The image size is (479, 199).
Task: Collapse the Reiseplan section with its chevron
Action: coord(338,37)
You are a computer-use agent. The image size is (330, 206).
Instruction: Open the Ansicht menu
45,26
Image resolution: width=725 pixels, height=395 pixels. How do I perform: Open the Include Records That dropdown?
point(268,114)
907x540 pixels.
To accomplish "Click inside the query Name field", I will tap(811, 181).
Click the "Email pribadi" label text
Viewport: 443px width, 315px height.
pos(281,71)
************
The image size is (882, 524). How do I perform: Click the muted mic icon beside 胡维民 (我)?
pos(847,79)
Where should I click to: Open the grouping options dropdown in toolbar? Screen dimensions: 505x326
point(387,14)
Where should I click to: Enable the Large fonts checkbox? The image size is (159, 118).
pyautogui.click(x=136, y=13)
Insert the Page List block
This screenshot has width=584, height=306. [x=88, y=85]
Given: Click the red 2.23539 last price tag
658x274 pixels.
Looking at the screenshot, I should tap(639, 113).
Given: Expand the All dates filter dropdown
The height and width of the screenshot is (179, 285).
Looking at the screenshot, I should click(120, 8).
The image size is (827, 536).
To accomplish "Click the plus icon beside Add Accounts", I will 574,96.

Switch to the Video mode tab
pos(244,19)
************
◆ ACTIVITY ◆
Only a number is wanted here: the count of lines in the data that include the word "Given".

◆ RESULT ◆
2